▶ HOW TO COMPLETE THIS TASK:
Copy exactly. Begin at the line containing "Open 요약자료제공 in the cargo license card" and stop at the last line of the entries, omitting any pictures.

= Beginning of Section =

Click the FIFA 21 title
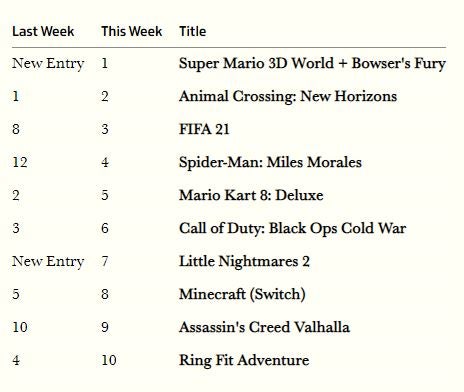 pos(204,129)
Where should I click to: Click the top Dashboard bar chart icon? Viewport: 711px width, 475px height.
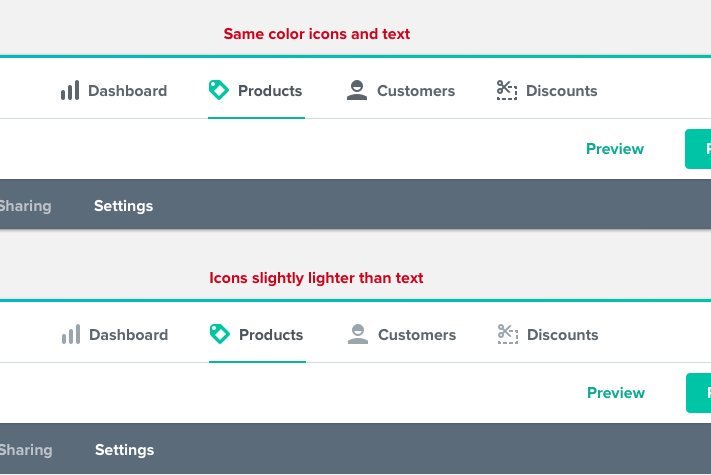pos(70,90)
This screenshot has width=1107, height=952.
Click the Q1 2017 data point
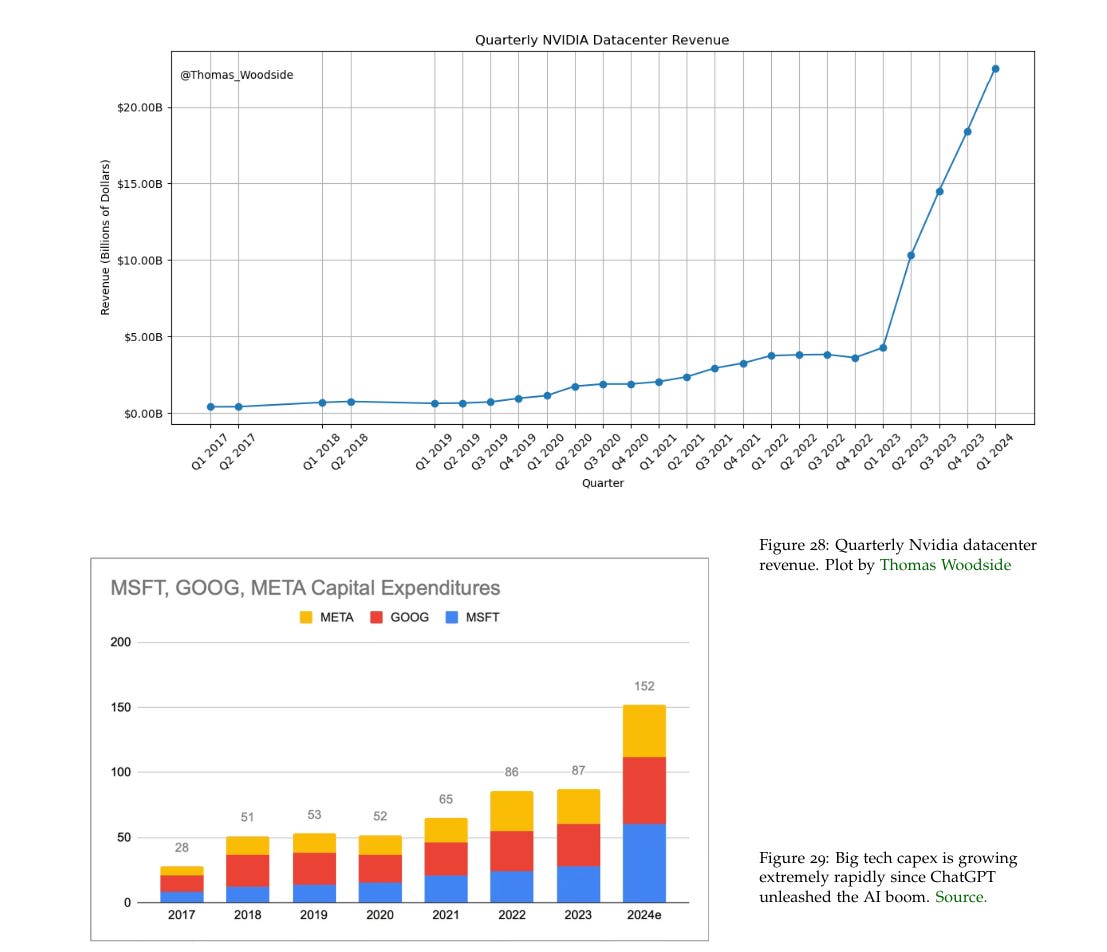coord(210,407)
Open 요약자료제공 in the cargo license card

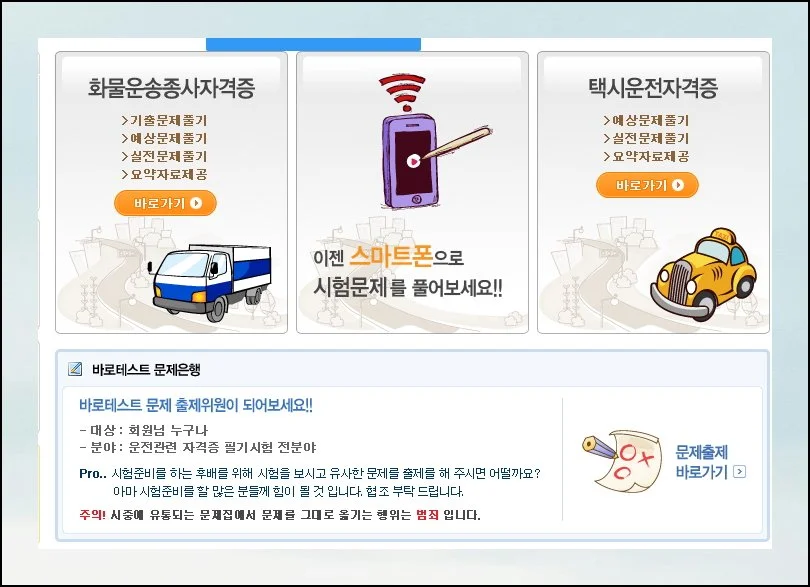click(x=164, y=174)
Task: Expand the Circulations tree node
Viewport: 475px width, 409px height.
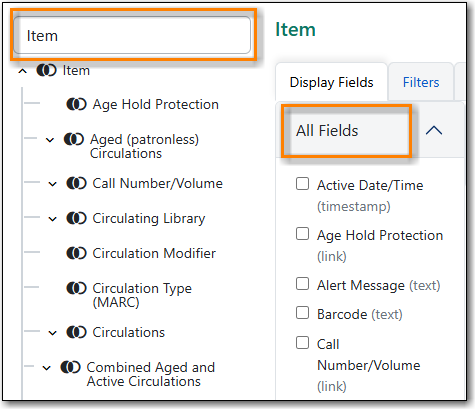Action: pyautogui.click(x=53, y=333)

= End of Section =

▶ OUTPUT OF THE EXERCISE:
Open 요약자료제공 in the cargo license card

click(x=164, y=174)
Task: Expand the Circulations tree node
Viewport: 475px width, 409px height.
Action: pyautogui.click(x=53, y=333)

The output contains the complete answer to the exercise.